Toronto-Dominion Bank (TSX:TD). Financials. Down $1.38, or 1.7 per cent, to $81.84 on 8.1 million shares.
Suncor Energy Inc. (TSX:SU). Energy. Down 91 cents, or 2.1 per cent, to $41.52 on 7.7 million shares.
Athabasca Oil Corp. (TSX:ATH). Energy. Down four cents, or 1.9 per cent, to $2.09 on 7.2 million shares.
Enbridge Inc. (TSX:ENB). Energy. Up five cents, or 0.1 per cent, to $54.72 on 5.7 million shares.
Companies in the news:
Suncor Energy Inc. — Suncor Energy Inc. has cancelled its planned investor update about oilsands operations and safety in the wake of last week’s resignation of chief executive Mark Little. The Calgary-based energy giant had scheduled the update, which was to take place Wednesday, months ago in response to investor concerns about operational performance and workplace safety. The company had pledged to provide an update on what it’s doing to improve safety and operations at its oilsands facilities. Last Thursday, however, Suncor suffered another workplace death, this time of a contractor at its Base Mine near Fort McMurray, Alta. One day later, the company announced Little would immediately step down. In a news release, board chair Michael Wilson cited “the critical need for change” due to Suncor having “fallen short” of its own safety and operational standards. Earlier this spring, Suncor found itself in the crosshairs of well-known U.S.-based activist investor Elliot Investment Management, which wrote a letter calling for an overhaul of Suncor’s board and management. Elliot highlighted Suncor’s safety track record, as well as other operational challenges and the company’s lagging share price.

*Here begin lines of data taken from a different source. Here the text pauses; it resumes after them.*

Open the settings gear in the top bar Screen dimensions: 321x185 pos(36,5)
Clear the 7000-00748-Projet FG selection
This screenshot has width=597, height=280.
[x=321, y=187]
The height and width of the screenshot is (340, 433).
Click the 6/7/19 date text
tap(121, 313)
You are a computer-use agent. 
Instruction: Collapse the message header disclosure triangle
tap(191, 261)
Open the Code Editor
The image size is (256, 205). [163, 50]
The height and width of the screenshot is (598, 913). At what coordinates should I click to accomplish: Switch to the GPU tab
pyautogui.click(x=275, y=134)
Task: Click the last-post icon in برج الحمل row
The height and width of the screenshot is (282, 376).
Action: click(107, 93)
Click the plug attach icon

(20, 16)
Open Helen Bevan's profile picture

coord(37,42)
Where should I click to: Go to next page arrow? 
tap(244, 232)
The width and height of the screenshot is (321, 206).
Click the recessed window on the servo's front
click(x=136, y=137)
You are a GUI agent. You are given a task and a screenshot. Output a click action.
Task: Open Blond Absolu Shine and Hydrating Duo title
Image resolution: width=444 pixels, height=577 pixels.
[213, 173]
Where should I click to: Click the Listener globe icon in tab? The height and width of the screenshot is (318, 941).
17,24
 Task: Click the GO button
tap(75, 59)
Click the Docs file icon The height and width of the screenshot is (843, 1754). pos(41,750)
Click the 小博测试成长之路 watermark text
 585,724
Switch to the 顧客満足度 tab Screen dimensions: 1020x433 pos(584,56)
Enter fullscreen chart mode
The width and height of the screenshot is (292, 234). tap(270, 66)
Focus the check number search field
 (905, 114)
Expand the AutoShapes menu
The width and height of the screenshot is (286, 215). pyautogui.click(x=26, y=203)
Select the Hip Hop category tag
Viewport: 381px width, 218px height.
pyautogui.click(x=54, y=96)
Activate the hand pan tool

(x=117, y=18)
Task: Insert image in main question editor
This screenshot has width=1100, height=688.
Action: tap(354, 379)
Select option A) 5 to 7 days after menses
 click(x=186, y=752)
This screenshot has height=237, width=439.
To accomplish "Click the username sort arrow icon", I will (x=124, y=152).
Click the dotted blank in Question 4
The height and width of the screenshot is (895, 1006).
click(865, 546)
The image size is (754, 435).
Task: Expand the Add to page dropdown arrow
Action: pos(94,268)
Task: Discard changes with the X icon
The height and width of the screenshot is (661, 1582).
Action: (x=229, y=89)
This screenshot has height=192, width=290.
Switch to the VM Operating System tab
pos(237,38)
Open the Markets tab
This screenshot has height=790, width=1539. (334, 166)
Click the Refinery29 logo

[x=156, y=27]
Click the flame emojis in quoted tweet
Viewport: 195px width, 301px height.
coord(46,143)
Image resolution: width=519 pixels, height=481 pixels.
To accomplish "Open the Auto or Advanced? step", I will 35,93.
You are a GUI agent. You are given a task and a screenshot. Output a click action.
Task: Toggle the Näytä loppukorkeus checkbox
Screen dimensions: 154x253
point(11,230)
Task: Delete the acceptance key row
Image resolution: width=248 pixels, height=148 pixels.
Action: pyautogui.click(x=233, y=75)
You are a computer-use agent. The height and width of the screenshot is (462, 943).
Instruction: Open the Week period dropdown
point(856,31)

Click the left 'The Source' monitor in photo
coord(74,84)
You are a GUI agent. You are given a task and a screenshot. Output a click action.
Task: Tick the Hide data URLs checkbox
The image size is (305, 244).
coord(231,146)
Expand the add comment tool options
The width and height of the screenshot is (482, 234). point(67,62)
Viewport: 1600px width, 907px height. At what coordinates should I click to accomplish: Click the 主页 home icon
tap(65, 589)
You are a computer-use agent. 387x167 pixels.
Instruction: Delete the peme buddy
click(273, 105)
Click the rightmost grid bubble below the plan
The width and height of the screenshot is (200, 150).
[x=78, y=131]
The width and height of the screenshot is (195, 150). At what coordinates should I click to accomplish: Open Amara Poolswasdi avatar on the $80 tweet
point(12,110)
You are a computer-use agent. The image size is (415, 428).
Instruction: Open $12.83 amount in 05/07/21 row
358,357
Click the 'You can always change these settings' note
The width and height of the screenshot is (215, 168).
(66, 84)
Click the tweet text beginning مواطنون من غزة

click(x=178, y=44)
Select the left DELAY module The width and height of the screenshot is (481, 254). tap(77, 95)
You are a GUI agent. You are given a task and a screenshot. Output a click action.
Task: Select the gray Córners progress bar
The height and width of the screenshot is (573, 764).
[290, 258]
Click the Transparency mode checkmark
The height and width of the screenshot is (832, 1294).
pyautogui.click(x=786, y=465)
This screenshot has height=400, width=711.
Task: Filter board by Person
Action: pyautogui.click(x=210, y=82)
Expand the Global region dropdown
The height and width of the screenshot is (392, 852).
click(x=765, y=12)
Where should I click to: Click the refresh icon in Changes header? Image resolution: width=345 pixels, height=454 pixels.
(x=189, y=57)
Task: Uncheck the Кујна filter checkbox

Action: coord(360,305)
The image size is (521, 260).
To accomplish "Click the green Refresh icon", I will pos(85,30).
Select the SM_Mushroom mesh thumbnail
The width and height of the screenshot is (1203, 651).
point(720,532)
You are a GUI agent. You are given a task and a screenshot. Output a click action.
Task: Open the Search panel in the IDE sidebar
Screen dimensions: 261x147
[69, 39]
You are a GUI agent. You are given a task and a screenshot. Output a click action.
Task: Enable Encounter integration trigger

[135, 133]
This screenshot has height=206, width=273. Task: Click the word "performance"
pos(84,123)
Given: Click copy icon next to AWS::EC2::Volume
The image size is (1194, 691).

Rogers Communications Inc. (TSX:RCI.B). Down $2.84 or 4.6 per cent to $58.70. A Friday outage from Rogers Communications Inc. resulted in some small businesses losing thousands of dollars, which they fear the telecommunications giant won’t fully compensate them for. They say the internet and mobile phone service outage that lasted most of Friday and for some, into the weekend, left them unable to serve customers as they usually would. In many cases, businesses couldn’t even accept debit cards because payments processor Interac relies on Rogers. Rogers chief executive Tony Staffieri apologized Friday for the outage caused by a network system failure following a maintenance update, which affected 911 calls among many other disruptions. He promised customers would be credited for the downtime. Asked for more specifics around the compensation, Rogers did not immediately respond to a request for comment, but its @RogersHelps Twitter account tweeted to some customers that the credit will be “equivalent to two days of service” and automatically applied to accounts.
Dye & Durham Ltd. (TSX:DND). Down $1.03 or 4.8 per cent to $20.39. The board of Australian company Link Administration Holdings Ltd. is rejecting the latest takeover offer by Dye & Durham Ltd. The board says it is unable to recommend the offer, but added it is continuing to engage with the Canadian company. Last week, Dye & Durham offered up to A$4.70 per share for Link including A$4.57 per share plus up to 13 cents per share for the proceeds from the sale of its banking and credit management business. The offer was up from a June offer of A$4.30 per share, but down from Dye & Durham’s proposal of A$5.50 per share in December. The Toronto-based company has said the acquisition would expand its customer base in key U.K. and Australian markets and strengthen its business-to-business software and information service solutions. The Australian Competition and Consumer Commission said last month it had significant preliminary competition concerns with the deal.